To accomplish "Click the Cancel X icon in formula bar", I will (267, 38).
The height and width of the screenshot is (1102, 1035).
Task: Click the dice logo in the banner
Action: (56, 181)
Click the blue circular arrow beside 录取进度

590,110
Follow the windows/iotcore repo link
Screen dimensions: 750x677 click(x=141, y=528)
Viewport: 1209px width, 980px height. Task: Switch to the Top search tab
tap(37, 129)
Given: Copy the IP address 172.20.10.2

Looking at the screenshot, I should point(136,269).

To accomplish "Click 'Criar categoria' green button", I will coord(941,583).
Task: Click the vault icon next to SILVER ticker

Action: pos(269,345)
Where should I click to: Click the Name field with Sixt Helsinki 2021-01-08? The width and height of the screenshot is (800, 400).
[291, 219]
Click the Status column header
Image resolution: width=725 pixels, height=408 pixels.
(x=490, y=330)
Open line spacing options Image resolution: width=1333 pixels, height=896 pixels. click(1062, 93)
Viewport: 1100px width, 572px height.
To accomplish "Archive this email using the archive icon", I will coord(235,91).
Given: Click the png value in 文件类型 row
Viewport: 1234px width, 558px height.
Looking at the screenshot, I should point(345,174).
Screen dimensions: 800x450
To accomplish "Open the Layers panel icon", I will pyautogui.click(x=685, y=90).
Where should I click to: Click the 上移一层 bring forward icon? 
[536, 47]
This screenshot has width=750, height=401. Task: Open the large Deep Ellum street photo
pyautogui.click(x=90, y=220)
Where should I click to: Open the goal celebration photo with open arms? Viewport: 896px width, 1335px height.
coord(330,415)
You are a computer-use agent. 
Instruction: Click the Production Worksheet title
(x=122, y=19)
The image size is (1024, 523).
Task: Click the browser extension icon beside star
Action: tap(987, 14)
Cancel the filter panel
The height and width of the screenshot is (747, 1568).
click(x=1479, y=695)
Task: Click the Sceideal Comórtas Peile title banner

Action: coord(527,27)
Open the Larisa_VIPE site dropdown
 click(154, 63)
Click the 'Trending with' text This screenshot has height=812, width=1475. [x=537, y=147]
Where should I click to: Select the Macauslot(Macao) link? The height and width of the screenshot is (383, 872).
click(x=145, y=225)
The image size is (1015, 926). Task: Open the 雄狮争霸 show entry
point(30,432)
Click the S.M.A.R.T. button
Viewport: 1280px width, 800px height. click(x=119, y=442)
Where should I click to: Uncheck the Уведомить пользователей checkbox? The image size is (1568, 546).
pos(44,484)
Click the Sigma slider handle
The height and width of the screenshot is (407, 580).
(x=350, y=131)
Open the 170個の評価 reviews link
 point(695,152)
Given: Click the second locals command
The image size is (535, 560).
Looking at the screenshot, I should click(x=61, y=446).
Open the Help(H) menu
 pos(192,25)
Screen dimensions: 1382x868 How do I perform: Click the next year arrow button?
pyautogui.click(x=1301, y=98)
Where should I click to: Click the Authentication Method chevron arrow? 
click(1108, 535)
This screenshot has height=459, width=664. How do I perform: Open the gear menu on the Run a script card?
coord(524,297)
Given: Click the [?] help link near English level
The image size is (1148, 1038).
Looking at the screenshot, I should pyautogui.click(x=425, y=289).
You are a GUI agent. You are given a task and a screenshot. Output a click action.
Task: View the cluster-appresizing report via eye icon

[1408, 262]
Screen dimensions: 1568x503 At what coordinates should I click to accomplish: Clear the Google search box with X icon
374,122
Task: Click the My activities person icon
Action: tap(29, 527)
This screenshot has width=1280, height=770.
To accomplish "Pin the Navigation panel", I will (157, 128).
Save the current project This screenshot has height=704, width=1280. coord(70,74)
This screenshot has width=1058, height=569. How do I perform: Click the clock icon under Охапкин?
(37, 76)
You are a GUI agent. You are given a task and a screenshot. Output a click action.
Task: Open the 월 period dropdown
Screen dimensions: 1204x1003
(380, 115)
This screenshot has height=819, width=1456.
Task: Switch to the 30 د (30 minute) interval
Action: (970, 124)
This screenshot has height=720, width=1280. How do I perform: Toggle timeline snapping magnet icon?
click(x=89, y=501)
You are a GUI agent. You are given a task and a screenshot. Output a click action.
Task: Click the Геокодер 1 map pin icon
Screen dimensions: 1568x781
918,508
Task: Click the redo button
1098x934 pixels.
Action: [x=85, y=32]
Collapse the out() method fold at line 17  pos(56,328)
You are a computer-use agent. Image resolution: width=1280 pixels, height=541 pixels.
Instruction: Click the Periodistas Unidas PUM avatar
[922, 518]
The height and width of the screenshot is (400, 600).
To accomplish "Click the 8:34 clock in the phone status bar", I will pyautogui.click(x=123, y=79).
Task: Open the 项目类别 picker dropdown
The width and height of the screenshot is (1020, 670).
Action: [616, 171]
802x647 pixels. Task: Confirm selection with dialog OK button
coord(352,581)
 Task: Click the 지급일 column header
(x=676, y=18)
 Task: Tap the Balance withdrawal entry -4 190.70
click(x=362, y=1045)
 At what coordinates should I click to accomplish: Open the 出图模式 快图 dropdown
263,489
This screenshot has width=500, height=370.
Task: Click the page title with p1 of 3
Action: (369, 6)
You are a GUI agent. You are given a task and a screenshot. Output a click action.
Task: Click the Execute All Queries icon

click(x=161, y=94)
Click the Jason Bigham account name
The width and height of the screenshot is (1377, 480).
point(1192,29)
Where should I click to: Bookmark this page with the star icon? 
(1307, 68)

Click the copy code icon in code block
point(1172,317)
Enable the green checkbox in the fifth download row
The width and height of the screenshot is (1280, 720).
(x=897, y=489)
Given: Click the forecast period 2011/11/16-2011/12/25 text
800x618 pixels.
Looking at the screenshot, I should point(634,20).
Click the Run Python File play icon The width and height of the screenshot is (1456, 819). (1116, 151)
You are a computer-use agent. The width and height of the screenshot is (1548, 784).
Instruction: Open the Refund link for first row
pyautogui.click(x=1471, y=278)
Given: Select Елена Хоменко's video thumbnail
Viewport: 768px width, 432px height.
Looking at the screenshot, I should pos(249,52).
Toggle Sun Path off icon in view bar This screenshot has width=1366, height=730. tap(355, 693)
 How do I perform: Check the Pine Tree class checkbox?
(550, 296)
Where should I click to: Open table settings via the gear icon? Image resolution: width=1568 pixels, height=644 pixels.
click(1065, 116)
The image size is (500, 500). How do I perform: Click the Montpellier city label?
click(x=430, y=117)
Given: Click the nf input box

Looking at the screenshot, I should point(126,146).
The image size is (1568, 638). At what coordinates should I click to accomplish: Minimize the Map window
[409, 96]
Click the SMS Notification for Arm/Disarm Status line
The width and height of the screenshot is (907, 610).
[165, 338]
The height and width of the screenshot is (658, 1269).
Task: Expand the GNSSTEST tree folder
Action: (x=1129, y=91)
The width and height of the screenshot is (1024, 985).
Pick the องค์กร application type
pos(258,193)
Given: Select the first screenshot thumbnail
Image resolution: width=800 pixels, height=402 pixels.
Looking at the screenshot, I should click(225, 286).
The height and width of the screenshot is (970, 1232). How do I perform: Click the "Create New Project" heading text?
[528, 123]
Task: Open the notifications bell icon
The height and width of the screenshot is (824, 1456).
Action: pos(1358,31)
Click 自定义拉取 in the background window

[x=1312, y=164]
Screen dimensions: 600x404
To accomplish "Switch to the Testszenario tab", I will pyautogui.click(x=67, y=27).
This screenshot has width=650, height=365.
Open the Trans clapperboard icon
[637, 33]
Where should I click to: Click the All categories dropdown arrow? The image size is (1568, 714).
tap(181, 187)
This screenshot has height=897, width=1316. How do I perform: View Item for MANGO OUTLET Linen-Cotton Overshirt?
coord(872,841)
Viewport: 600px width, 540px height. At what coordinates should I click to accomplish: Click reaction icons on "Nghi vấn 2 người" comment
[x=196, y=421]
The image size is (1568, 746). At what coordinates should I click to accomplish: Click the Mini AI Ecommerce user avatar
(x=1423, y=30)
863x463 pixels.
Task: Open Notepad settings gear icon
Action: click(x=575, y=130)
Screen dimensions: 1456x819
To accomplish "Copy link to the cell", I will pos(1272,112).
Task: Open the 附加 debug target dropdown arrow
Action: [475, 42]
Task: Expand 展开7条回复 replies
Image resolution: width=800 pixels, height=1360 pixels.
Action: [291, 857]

*Objective*
Please repeat the records from the line with "You are a computer-use agent. Image" to the line with "click(x=362, y=1045)", swapping "column header" for "column title" and leaving everything else unchanged.

*Written response*
You are a computer-use agent. Image resolution: width=1280 pixels, height=541 pixels.
Instruction: Click the Periodistas Unidas PUM avatar
[922, 518]
The height and width of the screenshot is (400, 600).
To accomplish "Click the 8:34 clock in the phone status bar", I will pyautogui.click(x=123, y=79).
Task: Open the 项目类别 picker dropdown
The width and height of the screenshot is (1020, 670).
Action: [616, 171]
802x647 pixels. Task: Confirm selection with dialog OK button
coord(352,581)
 Task: Click the 지급일 column title
(x=676, y=18)
 Task: Tap the Balance withdrawal entry -4 190.70
click(x=362, y=1045)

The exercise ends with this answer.